Dan de huwelijken die langer dan vijftien jaar duren. Dat is ook een grens voor uitzonderingen. Ik heb als enige argument daarvoor gehoord dat je ergens een grens moet trekken. Dat snap ik, want dat moet ook. Tegelijkertijd is vijftien jaar volgens de statistieken nu wel de gemiddelde huwelijksduur. Ik vind het jammer dat de indieners op dat punt niet meer hebben onderbouwd. Ik heb nog even de CBS-statistieken erop nageslagen. Je kan daar natuurlijk een duiding aan geven, maar de trend is wel dat huwelijken langer duren. Dat betekent dat deze uitzondering steeds vaker gelicht zal worden. Ik vind dat niet zo erg vanuit mijn perspectief, maar ik ben wel benieuwd naar het perspectief van de indieners en hoe ze hier over acht jaar op willen terugkijken. Welke invulling geven ze daaraan in de evaluatie?

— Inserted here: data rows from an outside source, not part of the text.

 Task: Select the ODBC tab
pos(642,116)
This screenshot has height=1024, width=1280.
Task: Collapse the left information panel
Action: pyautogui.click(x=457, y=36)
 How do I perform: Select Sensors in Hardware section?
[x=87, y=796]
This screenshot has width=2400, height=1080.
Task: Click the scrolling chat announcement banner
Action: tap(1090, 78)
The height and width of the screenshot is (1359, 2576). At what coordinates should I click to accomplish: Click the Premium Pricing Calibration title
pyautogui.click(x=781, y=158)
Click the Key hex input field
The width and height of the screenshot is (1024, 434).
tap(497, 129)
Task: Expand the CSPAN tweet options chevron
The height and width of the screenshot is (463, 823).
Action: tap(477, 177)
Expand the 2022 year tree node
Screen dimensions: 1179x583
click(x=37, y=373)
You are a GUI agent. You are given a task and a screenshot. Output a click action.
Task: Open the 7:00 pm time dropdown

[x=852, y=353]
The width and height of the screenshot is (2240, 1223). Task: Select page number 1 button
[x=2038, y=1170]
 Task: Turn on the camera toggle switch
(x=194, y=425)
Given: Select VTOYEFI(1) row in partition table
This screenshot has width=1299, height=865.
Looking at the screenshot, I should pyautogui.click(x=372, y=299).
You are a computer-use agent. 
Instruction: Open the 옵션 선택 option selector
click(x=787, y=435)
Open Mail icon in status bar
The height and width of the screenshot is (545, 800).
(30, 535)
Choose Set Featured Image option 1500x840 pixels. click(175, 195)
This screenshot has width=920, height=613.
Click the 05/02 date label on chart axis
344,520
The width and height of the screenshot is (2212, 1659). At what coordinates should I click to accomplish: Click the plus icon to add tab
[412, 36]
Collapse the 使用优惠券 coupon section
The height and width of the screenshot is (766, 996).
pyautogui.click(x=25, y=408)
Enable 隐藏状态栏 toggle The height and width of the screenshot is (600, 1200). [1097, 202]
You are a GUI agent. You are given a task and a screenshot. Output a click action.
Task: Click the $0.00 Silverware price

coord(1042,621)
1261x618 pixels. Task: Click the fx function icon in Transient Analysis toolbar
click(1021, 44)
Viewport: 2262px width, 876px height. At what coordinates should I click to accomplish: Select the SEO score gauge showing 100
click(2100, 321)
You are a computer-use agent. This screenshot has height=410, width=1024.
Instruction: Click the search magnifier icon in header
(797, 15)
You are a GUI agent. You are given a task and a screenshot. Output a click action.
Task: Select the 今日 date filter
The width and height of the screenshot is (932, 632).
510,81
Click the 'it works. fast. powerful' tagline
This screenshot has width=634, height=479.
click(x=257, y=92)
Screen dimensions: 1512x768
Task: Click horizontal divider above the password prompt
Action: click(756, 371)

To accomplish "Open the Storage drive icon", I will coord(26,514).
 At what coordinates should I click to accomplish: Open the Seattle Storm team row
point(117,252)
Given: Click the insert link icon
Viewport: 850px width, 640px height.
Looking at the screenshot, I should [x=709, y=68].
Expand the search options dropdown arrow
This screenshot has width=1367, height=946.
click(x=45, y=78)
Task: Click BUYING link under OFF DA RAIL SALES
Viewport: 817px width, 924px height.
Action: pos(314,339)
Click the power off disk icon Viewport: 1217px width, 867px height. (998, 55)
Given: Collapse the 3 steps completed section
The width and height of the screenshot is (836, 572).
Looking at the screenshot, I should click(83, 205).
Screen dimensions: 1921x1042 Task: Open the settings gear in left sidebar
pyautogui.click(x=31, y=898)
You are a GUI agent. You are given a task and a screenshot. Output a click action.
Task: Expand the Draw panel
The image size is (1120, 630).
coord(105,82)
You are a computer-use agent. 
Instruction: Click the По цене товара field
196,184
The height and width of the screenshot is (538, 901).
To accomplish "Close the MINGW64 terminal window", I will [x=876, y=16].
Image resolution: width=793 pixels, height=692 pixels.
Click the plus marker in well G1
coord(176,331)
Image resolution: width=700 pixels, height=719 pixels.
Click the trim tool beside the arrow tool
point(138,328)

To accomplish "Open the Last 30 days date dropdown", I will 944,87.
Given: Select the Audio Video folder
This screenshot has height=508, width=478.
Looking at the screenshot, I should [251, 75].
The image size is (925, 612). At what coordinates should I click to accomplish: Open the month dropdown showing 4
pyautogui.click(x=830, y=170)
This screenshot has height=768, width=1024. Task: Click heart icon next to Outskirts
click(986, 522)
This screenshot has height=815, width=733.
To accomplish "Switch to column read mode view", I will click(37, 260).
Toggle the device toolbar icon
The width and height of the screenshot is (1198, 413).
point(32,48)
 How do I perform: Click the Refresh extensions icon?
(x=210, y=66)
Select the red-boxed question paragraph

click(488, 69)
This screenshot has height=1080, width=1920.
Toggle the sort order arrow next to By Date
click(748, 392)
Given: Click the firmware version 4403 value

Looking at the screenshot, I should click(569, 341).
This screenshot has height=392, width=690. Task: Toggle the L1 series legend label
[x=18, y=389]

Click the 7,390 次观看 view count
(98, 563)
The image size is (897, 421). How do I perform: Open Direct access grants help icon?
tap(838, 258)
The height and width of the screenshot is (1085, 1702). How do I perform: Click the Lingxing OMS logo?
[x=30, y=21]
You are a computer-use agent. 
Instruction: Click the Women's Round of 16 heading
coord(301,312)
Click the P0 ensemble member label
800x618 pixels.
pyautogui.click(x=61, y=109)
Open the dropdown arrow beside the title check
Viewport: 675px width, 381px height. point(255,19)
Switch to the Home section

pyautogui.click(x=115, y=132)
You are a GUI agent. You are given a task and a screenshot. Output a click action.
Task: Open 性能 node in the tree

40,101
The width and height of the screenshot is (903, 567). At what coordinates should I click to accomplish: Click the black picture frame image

Dan het punt van de kinderen dat door meerdere sprekers voor mij ook al is genoemd. Ik gaf het voorbeeld van één kleuter versus meerdere tieners. De indieners hebben gekozen voor de uitzondering dat wordt gekeken naar de leeftijd. Ik heb gevraagd of je ook niet zou moeten kijken naar het aantal kinderen en naar welke levensfase welke uitdagingen met zich meebrengt. Ik dank daarom voor de toezegging om dit aspect mee te nemen in de evaluatie. Daar ben ik blij om. Tegelijkertijd ben ik wel benieuwd of dit aspect voor de hardheidsclausule een argument gaat worden. Dat zou je je immers kunnen voorstellen. Willen de indieners toezeggen dat ze ook zullen kijken hoe die hardheidsclausule uitwerkt, juist ten aanzien van deze doelgroep?
Voorzitter. Ik heb de minister gehoord over de financiën. Ik beluister het zo dat het uiteindelijk, samsam, wel goed zal gaan. Ik hoop dat we op dit punt t.z.t. nog eens terug kunnen blikken. Wat betekent dit nu?
Ik sluit af. Economische zelfstandigheid is mooi, dat vind ik ook. Maar ik zeg daarbij wel: niet bij brood alleen. Deeltijdwerk en thuis zijn kunnen ook een prachtige bijdrage zijn aan mensenlevens en aan de samenleving. Ik vind het van groot belang, juist als we kijken naar deeltijdwerk en de andere positie van Nederland ten opzichte van heel veel andere landen, dat we niet alleen naar economie kijken, maar ook naar het welzijn en de positie van de verschillende partners, zowel man als vrouw, meer verdienend en minder verdienend. Ik dank de minister voor de toezegging en ik hoop dat we dat niet bij brood alleen boven deze studie kunnen schrijven.
De voorzitter:
Dank u wel, mevrouw Bikkers. Ik heb gezien dat de indieners een korte schorsing van tien minuten nodig hebben.